Saving the IoT from botnets

The advent of the Internet of Thing, essentially smart devices with connectivity to the internet has wrought many benefits, but with it comes the problem of how to cope with third party users with malicious or criminal intent.

Ivan Letteri, Giuseppe Della Penna, and Giovanni De Gasperis of the Department of Information Engineering at the University of L’Aquila, Italy, writing in the International Journal of High Performance Computing and Networking have looked at an aspect of IoT insecurity, attacks on smart devices by so-called botnets. A botnet is a network of computers or other devices that have been repurposed by a third party, often surreptitiously and almost always with improper use the ultimate aim. The improper use might be for personal gain, financial or otherwise, sabotage or other destructive or disruptive purposes.

Botnets are propagated through malware and might be operated by malicious individuals, hacker groups, corporate entities, criminal gangs, organized crime cartels, or indeed rogue states. One particularly insidious purpose to which they are put is to apply a directed attack on a target’s computers so that they are overwhelmed. Such a distributed denial of service attack, leads, as the name would suggest to disruption of the normal computing activities of the target. This might be simply for the purposes of sabotage, perhaps to interfere with the day to day operations of an individual, company or even a government. But, often the dDOS is carried out so that while the system is overwhelmed, its security might be breached at another exposed entry point.

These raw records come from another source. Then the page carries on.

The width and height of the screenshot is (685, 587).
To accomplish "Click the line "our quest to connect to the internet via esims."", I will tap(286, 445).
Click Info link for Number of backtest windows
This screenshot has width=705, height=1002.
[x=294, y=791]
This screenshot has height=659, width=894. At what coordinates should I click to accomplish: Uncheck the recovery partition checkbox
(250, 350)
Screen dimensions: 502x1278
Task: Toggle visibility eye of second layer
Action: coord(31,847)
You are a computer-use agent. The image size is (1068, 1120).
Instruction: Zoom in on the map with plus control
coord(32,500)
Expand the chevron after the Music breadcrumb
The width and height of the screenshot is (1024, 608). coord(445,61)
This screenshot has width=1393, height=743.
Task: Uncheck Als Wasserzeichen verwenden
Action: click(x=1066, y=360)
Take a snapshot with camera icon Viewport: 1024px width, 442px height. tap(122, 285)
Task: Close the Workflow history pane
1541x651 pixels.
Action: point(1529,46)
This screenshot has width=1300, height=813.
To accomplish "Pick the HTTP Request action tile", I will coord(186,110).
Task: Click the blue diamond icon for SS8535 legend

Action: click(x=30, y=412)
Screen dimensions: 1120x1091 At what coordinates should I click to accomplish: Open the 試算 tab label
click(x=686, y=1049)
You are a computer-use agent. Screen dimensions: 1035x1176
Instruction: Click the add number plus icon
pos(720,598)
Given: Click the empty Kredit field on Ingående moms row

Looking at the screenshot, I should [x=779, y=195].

With IoT and other networked smart devices being recruited by botnet operators for nefarious purposed, the team has focused on how such dDOS attacks might be detected and halted by the system using deep learning techniques. Obviously, it is difficult to distinguish between normal activity and activity from distributed sources that are designed to overwhelm a system. To the system, it simply sees lots of requests and knowing which are from genuine users and which malicious cannot easily be discerned. The team points out that with the rise of software-defined networking (SDN), which is increasingly replacing conventional networking in IoT, the problem is becoming more acute.

The team’s deep learning approach has been tested on two state-of-the-art frameworks, i.e., Keras and TensorFlow, and found to have 97 percent accuracy in detecting botnet attacks on the systems.

Letteri, I., Della Penna, G. and De Gasperis, G. (2019) ‘Security in the internet of things: botnet detection in software-defined networks by deep learning techniques‘, Int. J. High Performance Computing and Networking, Vol. 15, Nos. 3/4, pp.170-182.